台湾民衆党の党首、柯文哲が逮捕されました。柯文哲側は家宅捜索に正当な根拠があるのか疑義を呈していますが、彼の逮捕によって民衆党の政治的影響力の低下は否めません。

台湾や韓国は選挙による政権交代が実現していて、日本よりも民主主義が機能していると言えると思います。ただ、その一方で、いったん政権を失うと、必要以上に苛烈な攻撃を受ける印象があります。韓国では大統領経験者の多くがまともな死に方をしていないと言われますが、台湾も傾向としては似たものがあります。初の民進党の総統になった陳水扁は汚職の罪で実刑判決を受けましたし、陳水扁の後に総統になった、国民党の馬英九も横領や情報漏洩の罪で起訴されています。
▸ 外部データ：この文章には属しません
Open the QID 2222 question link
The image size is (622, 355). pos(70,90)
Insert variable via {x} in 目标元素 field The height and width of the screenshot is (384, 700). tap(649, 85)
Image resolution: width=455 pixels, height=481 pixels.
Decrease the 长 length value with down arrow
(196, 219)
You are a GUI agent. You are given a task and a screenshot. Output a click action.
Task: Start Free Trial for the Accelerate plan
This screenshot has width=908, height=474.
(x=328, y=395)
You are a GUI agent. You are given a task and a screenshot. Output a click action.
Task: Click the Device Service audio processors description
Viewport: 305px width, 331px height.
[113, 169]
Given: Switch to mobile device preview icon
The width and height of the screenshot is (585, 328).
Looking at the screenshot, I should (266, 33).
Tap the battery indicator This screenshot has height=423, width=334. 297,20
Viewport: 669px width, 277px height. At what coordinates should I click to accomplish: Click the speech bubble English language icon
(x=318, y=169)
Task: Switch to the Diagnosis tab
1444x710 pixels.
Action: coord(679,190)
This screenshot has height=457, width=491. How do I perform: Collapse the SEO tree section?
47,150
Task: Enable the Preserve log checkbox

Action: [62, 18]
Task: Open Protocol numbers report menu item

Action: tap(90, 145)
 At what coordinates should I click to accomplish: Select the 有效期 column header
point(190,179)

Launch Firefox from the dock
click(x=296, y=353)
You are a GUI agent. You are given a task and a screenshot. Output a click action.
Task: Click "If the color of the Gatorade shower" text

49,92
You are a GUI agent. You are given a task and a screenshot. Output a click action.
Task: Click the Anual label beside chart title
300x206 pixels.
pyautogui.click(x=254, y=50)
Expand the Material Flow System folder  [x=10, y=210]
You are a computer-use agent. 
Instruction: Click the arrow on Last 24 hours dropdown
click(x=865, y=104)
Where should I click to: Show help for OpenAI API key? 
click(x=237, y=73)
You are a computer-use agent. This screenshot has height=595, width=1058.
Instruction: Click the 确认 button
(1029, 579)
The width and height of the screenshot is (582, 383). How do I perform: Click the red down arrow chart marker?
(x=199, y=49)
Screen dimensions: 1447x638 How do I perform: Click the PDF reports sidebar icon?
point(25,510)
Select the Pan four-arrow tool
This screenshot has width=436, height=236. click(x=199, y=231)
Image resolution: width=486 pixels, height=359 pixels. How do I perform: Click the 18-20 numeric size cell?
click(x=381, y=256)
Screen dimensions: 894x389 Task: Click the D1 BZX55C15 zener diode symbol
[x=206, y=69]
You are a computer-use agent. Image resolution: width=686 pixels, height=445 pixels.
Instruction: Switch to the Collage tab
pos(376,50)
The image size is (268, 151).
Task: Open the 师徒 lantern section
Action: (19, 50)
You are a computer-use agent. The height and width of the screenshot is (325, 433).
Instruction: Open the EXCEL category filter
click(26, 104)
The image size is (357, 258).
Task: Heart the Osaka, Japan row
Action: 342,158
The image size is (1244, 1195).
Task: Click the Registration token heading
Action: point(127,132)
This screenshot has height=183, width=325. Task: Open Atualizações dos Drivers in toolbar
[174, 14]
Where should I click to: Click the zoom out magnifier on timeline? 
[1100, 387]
柯文哲は8年間台湾市長を務めましたが、任期中に民衆党を結党し、国民党や民進党などの既存政党に不満を持つ若者層を中心に支持を集めて、2024年の総統選挙でも有力候補の一人でした。今回の逮捕に政治的な力が働いているのかどうかはなんとも言えません。

日本人の目から台湾の選挙をながめると、盛り上がりすぎているというか、なかなかに過激で、粗削りな印象を感じます。民主主義の総本山というべきアメリカでも、トランプ元大統領が選挙結果の操作や機密文書の持ち出しの容疑で起訴されていますので、台湾の民主主義ばかりが問題だともいえないでしょう。反対に、日本の選挙がおとなしすぎるのかも知れません。